I tried projecting onto the K circle in the KAN=KB decomposition and then multiplying by that rotation but it didn’t work.
Maybe something with Möbius transformation acting on the circle bounding the upper half plane viewed as a subset of the Reimannian sphere?
Note: the action cannot be an action by isometries the circle is not a symmetric space for SL(2,R) basically because SO(2,R) is not a group quotient of SL(2,R)
Yes, actually in (essentially) two distinct ways.
$G=\mathrm{SL}_2(\mathbf{R})$ acts transitively on the circle $\mathbb{P}^1_\mathbf{R}$; the stabilizer of $\infty$ is $B$ (group of upper triangular matrices), so $G/B$ is homeomorphic to the circle. In this case, the action of $G$ on $B$ is not faithful: the kernel is $\{\pm \mathrm{id}\}$.
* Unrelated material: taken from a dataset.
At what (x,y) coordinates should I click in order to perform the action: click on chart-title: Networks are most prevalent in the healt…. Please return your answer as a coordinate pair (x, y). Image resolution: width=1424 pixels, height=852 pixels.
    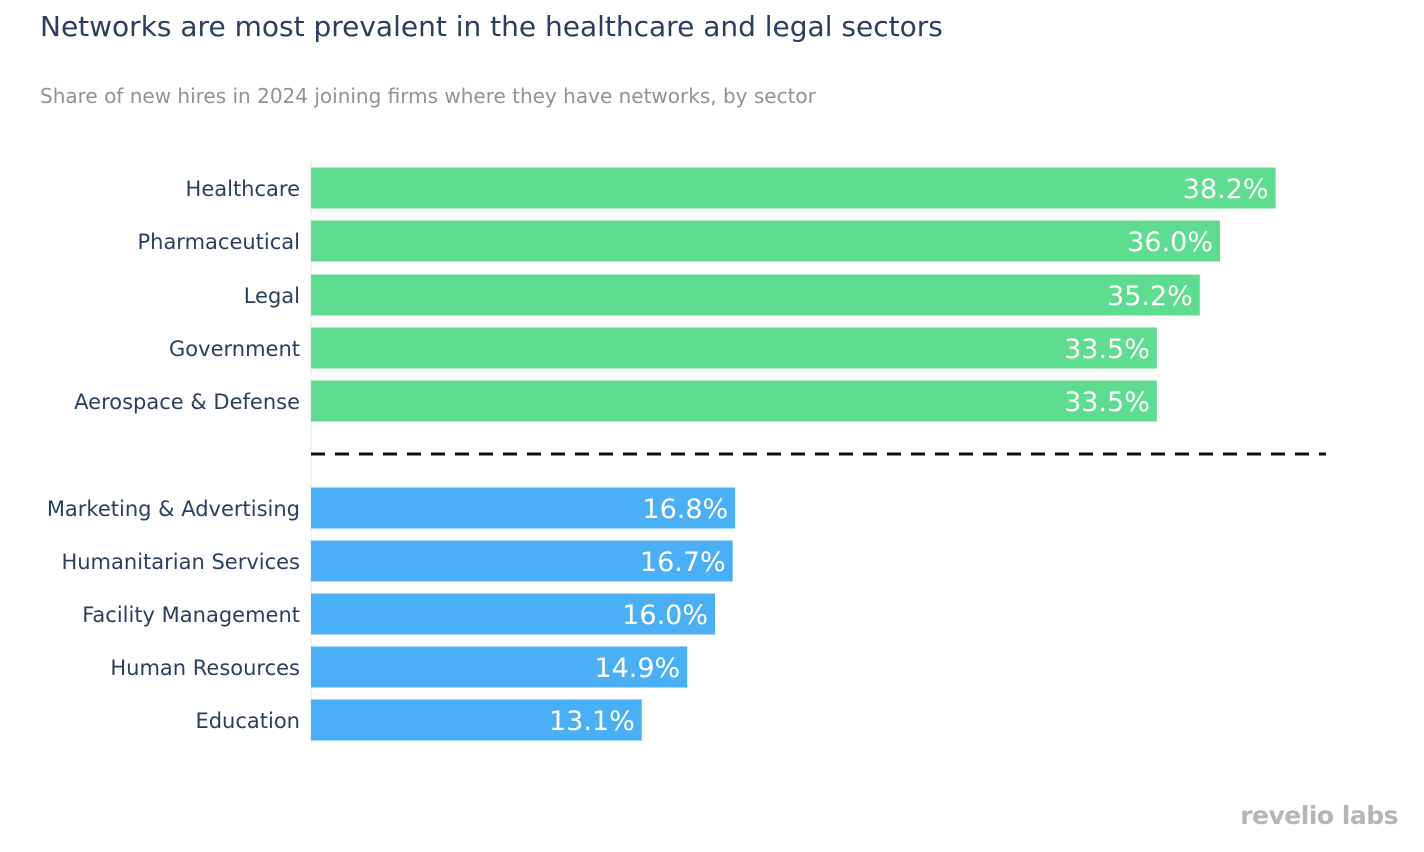
    Looking at the image, I should click on (492, 26).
Also, $G$ acts on the circle $(\mathbf{R}^2\smallsetminus\{0\})/\mathbf{R}_{>0}$, and the stabilizer of $(1,0)$ for this action is $B^+$, the subgroup of index 2 of $B$ with positive diagonal. In this case, the action of $G$ on $G/B^+$ is faithful.
Note that there's a continuous $G$-equivariant surjection $G/B^+\to G/B$, which is a connected 2-fold covering.